The late Heath Ledger was nominated for his insane portrayal of Joker in The Dark Knight. This movie took in $531 million by itself, which obviously threw off the numbers. After all, The Dark Knight took in more than THE OTHER 12 MOVIES combined. Yes, its $531 million take was higher than the $504 million that the other movies took in. Now, it is my opinion that if Ledger has not died, he would not have been nominated. That may seem cold to say, but it is true. That is a role that has been passed over so many times in the past (Jack Nicholson in Batman 1989, Robin Williams in Aladdin, Val Kilmer in Tombstone). Those were Supporting parts that so dominated the movie they made the main characters look silly. But they all missed out. And if Ledger had not died, he would have been passed over also. So if his spot was replaced with, say Michael Sheen from Frost/Nixon, the Supporting Actor number drops to $34.8 million and the Overall number plummets to $42 million - which would have been right down at the bottom of the last decade.

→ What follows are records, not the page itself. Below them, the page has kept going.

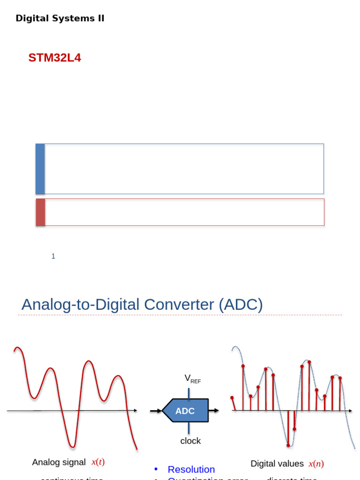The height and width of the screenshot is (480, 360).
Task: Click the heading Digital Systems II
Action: (x=60, y=18)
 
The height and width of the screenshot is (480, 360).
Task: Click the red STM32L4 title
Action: (x=54, y=58)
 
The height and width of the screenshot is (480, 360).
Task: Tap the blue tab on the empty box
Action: (x=40, y=169)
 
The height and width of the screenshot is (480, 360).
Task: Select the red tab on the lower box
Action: (x=41, y=212)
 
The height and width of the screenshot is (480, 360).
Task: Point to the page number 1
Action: (x=53, y=256)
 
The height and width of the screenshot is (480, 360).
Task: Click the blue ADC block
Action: (x=185, y=411)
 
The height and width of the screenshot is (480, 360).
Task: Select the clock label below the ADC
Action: (x=190, y=441)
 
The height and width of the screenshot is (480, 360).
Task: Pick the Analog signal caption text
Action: (x=59, y=462)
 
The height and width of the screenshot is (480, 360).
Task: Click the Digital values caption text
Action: (x=277, y=464)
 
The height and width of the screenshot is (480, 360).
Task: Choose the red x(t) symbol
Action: (x=98, y=462)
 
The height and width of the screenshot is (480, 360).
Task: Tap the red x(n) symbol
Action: (x=316, y=464)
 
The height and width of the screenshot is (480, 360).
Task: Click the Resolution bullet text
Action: (x=191, y=469)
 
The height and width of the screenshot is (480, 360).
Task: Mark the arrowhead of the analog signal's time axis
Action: (x=135, y=411)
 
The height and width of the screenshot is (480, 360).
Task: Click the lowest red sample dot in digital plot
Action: (x=288, y=444)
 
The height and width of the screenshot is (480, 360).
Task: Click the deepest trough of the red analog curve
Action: (x=72, y=446)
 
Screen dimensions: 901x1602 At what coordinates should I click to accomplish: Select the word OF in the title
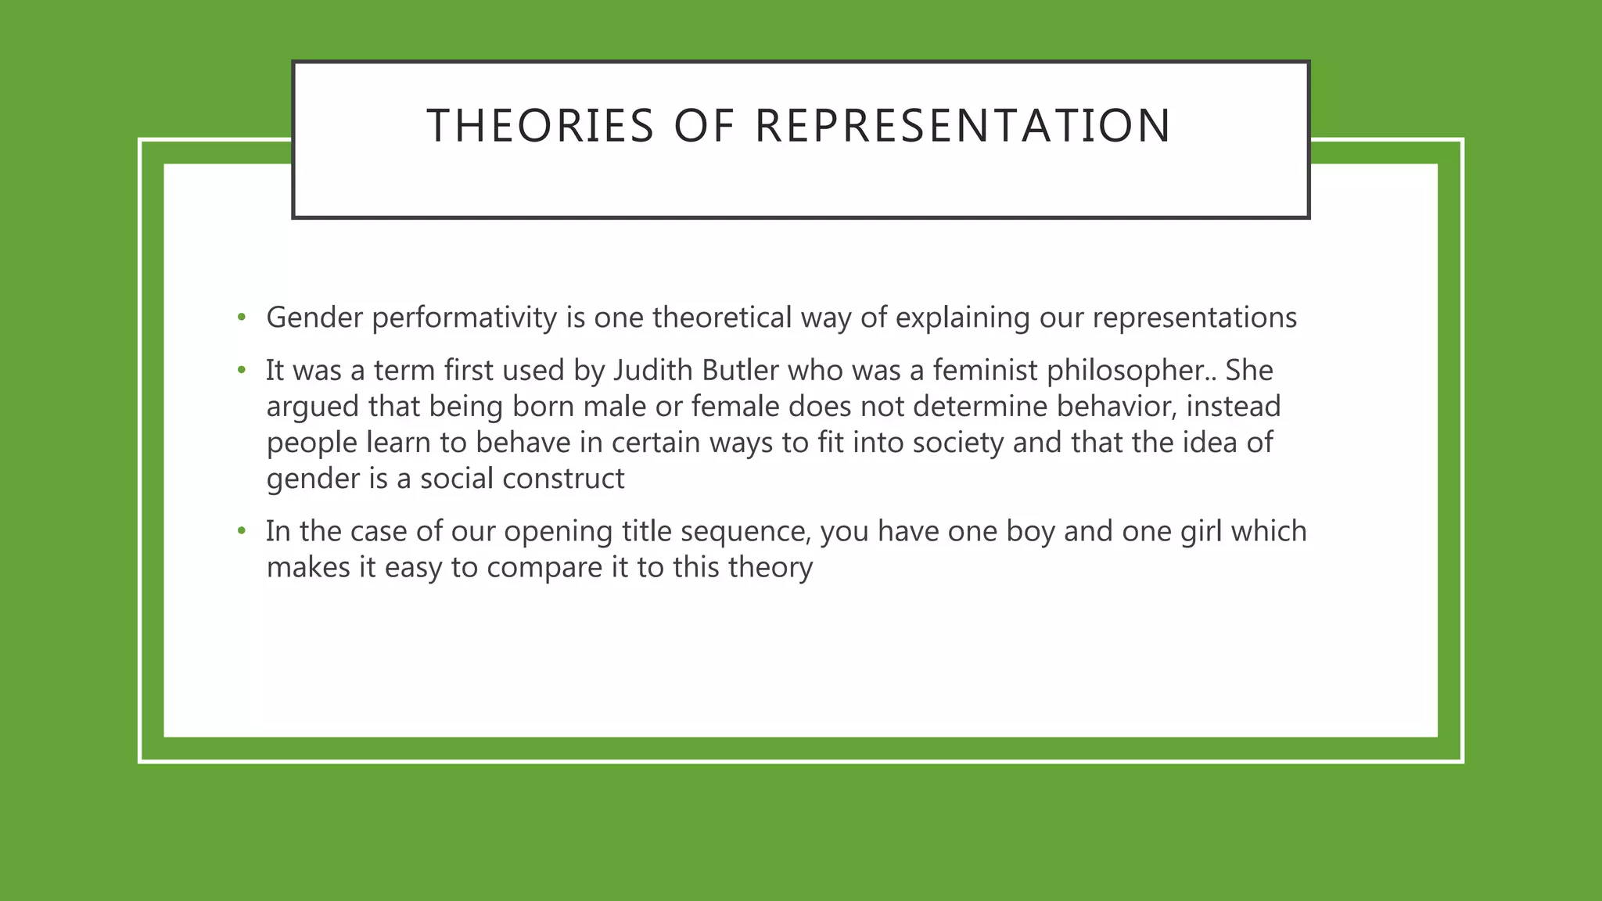(704, 126)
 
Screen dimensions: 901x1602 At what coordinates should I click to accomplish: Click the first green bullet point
(242, 318)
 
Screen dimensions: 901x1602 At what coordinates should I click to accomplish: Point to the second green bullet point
(242, 370)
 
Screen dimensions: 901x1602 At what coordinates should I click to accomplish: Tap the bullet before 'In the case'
(242, 531)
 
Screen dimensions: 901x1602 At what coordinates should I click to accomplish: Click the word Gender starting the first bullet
(314, 318)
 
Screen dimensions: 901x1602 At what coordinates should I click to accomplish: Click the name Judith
(652, 371)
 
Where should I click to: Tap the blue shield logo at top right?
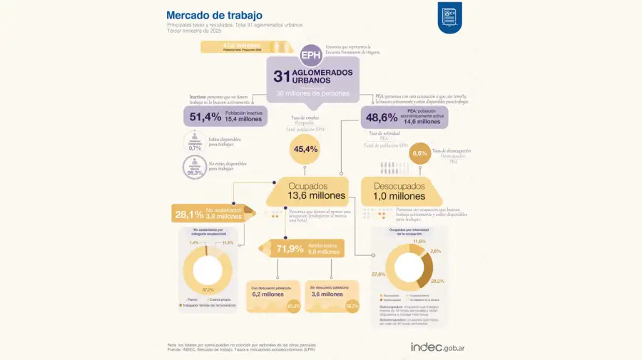coord(449,16)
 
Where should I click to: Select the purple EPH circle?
coord(310,54)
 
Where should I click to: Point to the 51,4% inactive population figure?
coord(205,118)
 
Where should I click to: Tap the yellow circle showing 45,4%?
coord(305,149)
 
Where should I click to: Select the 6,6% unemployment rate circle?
coord(420,153)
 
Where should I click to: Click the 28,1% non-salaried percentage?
coord(190,214)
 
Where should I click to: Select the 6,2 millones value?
coord(268,294)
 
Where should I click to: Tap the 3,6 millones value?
coord(325,294)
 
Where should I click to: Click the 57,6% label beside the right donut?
coord(379,274)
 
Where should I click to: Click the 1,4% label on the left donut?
coord(193,243)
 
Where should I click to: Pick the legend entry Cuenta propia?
coord(220,299)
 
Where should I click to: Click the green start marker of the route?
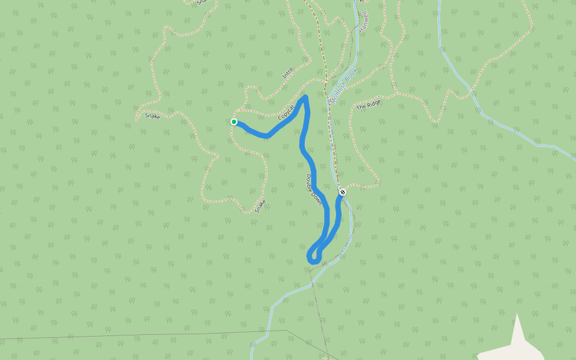tap(234, 122)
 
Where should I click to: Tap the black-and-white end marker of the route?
tap(343, 192)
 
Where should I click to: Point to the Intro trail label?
tap(287, 73)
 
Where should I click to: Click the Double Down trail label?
tap(314, 190)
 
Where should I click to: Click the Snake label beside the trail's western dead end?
tap(152, 116)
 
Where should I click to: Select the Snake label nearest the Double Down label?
tap(260, 206)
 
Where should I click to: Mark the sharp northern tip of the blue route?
tap(305, 97)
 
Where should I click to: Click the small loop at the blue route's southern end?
tap(314, 256)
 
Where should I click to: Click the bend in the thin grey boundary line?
tap(286, 330)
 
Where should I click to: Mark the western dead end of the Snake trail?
tap(137, 119)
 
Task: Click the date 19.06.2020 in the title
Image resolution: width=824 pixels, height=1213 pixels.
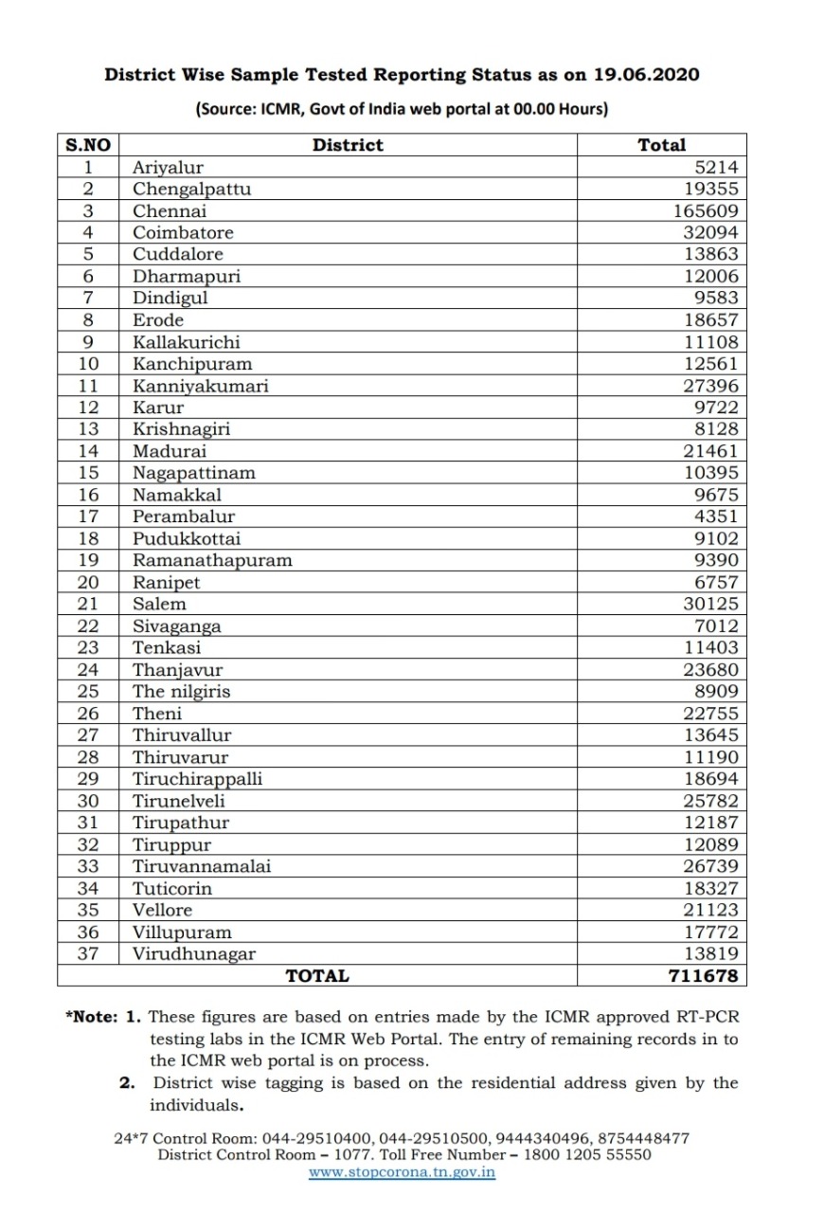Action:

It is pointless to even get worked up about this any more. As I said last week, this was Hollywood's chance to get back in touch with the movie-going public. Sure, Benjamin Button made over $100 million, but do you know anyone who loved this movie? I knew people who said it LOOKED amazing, but no one who loved the movie itself. And the Academy tossed its quirky Supporting pick at Robert Downey Jr. for Tropic Thunder - mainly to acknowledge his amazing year. If they were truly gutsy, they should have given him Best Actor props for Iron Man. When 2008 is thought of in the future, the movies that will come to mind will be Iron Man, Dark Knight, WALL-E, maybe Mamma Mia if you live in England. And, just like other movies from years past that had a huge impact on film (Bourne Identity, Ratatouille), those movies that actually will stand the test of time will be tossed to the side by the Oscars in favor of ones that no one will even remember. I really think this will be the year that ratings just hit rock bottom. How can the average American even care any more?